174 - Sotalol: A new alternative in medically-resistant pediatric POTS
Friday, April 25, 2025
5:30pm – 7:45pm HST
Publication Number: 174.6583
Neel Dayal, The University of Toledo College of Medicine and Life Sciences, Perrysburg, OH, United States; William A. Suarez, University of Toledo Medical Center, Waterville, OH, United States; Blair P. Grubb, University of Toledo, Toledo, OH, United States
Medical Student The University of Toledo College of Medicine and Life Sciences Perrysburg, Ohio, United States
Background: Postural orthostatic tachycardia syndrome (POTS) is a disorder that causes an increase in heart rate of >40 bpm in children and adolescents when going from a supine or sitting position to a standing position. Treatment-resistant POTS can develop, leaving beta blocker and ivabradine therapies ineffective. Transition of management to sotalol in 3 treatment-resistant POTS patients resulted in heart rate control and symptom improvement with no significant signs of toxicity. Objective: Describe the development of treatment-resistant pediatric POTS in previously well-controlled patients, and demonstrate the effectiveness of sotalol as an alternative therapy. Design/Methods: 3 patients were evaluated that had a previous diagnosis of POTS.
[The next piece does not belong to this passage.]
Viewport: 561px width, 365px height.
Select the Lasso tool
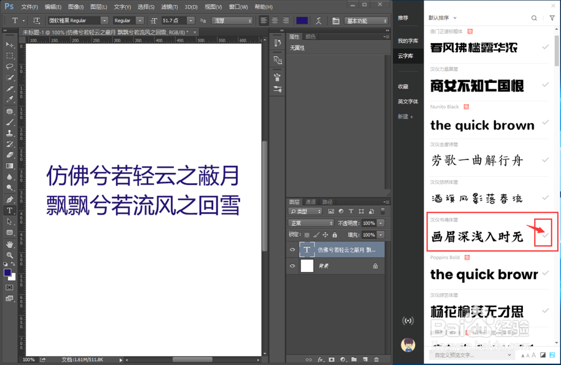pos(10,67)
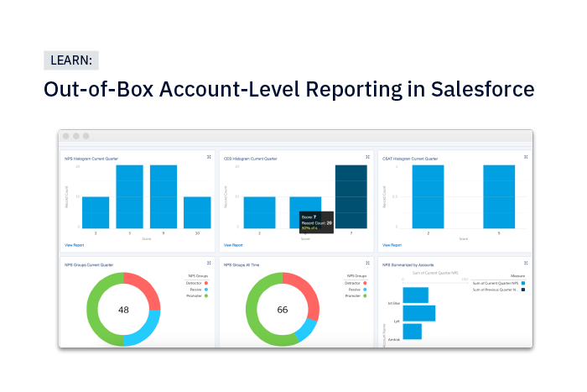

Patient 1 is an 18-year-old female with POTS that was treated with atenolol and fludrocortisone until she contracted COVID-19. She had increased dysautonomia-related symptoms post-infection requiring escalation of her medications and addition of midodrine to help with associated hypotension. These changes were ineffective in providing symptom control.
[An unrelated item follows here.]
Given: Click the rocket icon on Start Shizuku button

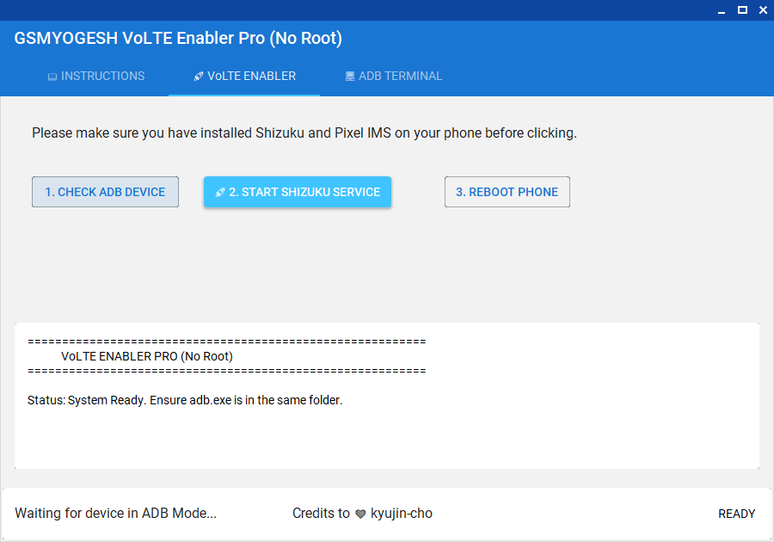Looking at the screenshot, I should point(220,193).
Patient 2 is an 18-year-old female with a history of POTS and Ehlers-Danlos syndrome. Her POTS was controlled with metoprolol, until she developed recurrent episodes of syncope and severe tachycardia. Even after addition of ivabradine and dose escalation of metoprolol, she had increased frequency and worsening of her POTS symptoms.
Patient 3 is a 17-year-old female with POTS treated with metoprolol, midodrine, and ivabradine. After an Epstein-Barr viral infection, her POTS symptoms considerably worsened, and her medications no longer provided benefit. Results: All 3 patients were started on sotalol twice per day. This treatment provided heart rate control in these patients after they became treatment-resistant to other therapies following a viral infection or some unknown etiology. Sotalol caused an average decrease in heart rate of 98.7 bpm, and a standing heart rate of 100 bpm or less for all 3 patients, with remission of their tachycardia symptoms. None of these patients developed any symptoms of dizziness, lightheadedness, or syncope following initiation of sotalol. ECG evaluation of these patients after starting sotalol treatment showed no proarrhythmias and no QTc prolongation.
Conclusion(s): 3 previously stable pediatric POTS patients were evaluated after becoming resistant to their previous medications. Sotalol was effective in all 3 patients with remission of their tachycardia symptoms without QTc prolongation or proarrhythmia. These findings show the effectiveness of sotalol in medically resistant pediatric POTS.
Figure 1 Highest standing heart rate before and after sotalol initiation and prior antiarrhythmic medication discontinuation.
Figure 1 Highest standing heart rate before and after sotalol initiation and prior antiarrhythmic medication discontinuation.